EXCERPTED RECORDS section start

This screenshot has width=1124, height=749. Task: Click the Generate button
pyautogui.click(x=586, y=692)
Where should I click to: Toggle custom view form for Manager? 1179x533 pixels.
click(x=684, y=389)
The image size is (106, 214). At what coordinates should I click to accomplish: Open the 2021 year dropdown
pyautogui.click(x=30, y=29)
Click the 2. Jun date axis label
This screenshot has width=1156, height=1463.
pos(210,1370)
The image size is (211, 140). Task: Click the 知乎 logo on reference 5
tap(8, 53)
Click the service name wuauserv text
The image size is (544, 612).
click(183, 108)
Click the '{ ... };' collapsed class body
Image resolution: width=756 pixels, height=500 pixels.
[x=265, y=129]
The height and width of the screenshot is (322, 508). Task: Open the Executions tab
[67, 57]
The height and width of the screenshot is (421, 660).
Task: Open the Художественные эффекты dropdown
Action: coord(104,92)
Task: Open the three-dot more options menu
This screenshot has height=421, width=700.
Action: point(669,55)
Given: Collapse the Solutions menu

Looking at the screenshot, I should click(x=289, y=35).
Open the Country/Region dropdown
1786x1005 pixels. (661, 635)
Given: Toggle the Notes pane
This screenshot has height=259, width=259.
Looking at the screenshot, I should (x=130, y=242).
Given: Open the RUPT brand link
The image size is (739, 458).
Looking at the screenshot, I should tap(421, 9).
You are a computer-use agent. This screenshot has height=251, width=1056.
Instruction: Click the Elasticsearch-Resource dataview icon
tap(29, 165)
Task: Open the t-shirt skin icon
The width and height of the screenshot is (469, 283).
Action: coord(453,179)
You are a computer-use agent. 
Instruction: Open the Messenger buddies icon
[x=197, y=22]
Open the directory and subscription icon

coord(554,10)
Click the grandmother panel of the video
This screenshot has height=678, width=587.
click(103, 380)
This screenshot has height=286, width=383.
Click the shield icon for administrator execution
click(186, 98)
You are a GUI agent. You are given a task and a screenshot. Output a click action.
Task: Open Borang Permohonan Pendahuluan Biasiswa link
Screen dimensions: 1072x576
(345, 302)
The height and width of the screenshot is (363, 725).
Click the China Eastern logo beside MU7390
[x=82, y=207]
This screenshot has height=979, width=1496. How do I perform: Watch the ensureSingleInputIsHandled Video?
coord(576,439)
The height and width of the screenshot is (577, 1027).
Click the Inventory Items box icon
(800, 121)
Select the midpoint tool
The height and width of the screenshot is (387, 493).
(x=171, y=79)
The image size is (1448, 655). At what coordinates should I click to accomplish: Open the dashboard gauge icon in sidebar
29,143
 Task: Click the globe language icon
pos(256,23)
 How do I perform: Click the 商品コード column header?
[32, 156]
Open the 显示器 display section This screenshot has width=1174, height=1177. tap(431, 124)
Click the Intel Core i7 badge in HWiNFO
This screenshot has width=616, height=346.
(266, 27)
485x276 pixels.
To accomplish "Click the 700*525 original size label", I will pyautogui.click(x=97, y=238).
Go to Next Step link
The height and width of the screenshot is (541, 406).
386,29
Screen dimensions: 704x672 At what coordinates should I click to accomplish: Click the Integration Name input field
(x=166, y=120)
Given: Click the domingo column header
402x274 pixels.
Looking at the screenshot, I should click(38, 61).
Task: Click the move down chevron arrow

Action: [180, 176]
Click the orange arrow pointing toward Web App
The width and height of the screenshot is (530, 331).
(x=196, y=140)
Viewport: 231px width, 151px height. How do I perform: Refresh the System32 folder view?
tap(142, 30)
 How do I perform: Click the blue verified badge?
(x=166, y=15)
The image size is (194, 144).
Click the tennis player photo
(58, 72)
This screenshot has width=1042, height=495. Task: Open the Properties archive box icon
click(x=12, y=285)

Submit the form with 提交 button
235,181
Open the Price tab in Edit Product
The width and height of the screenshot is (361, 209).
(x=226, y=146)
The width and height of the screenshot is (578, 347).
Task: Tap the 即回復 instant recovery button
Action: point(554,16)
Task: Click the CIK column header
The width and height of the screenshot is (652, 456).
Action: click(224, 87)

EXCERPTED RECORDS section end

-- WORK TO COMPLETE --
Write down exactly the span of lines above from the one containing "Click the grandmother panel of the video" to the one containing "The image size is (194, 144).", both ends included.

-- TASK RESULT --
Click the grandmother panel of the video
This screenshot has height=678, width=587.
click(103, 380)
This screenshot has height=286, width=383.
Click the shield icon for administrator execution
click(186, 98)
You are a GUI agent. You are given a task and a screenshot. Output a click action.
Task: Open Borang Permohonan Pendahuluan Biasiswa link
Screen dimensions: 1072x576
(345, 302)
The height and width of the screenshot is (363, 725).
Click the China Eastern logo beside MU7390
[x=82, y=207]
This screenshot has height=979, width=1496. How do I perform: Watch the ensureSingleInputIsHandled Video?
coord(576,439)
The height and width of the screenshot is (577, 1027).
Click the Inventory Items box icon
(800, 121)
Select the midpoint tool
The height and width of the screenshot is (387, 493).
(x=171, y=79)
The image size is (1448, 655). At what coordinates should I click to accomplish: Open the dashboard gauge icon in sidebar
29,143
 Task: Click the globe language icon
pos(256,23)
 How do I perform: Click the 商品コード column header?
[32, 156]
Open the 显示器 display section This screenshot has width=1174, height=1177. tap(431, 124)
Click the Intel Core i7 badge in HWiNFO
This screenshot has width=616, height=346.
(266, 27)
485x276 pixels.
To accomplish "Click the 700*525 original size label", I will pyautogui.click(x=97, y=238).
Go to Next Step link
The height and width of the screenshot is (541, 406).
386,29
Screen dimensions: 704x672 At what coordinates should I click to accomplish: Click the Integration Name input field
(x=166, y=120)
Given: Click the domingo column header
402x274 pixels.
Looking at the screenshot, I should click(38, 61).
Task: Click the move down chevron arrow

Action: [180, 176]
Click the orange arrow pointing toward Web App
The width and height of the screenshot is (530, 331).
(x=196, y=140)
Viewport: 231px width, 151px height. How do I perform: Refresh the System32 folder view?
tap(142, 30)
 How do I perform: Click the blue verified badge?
(x=166, y=15)
The image size is (194, 144).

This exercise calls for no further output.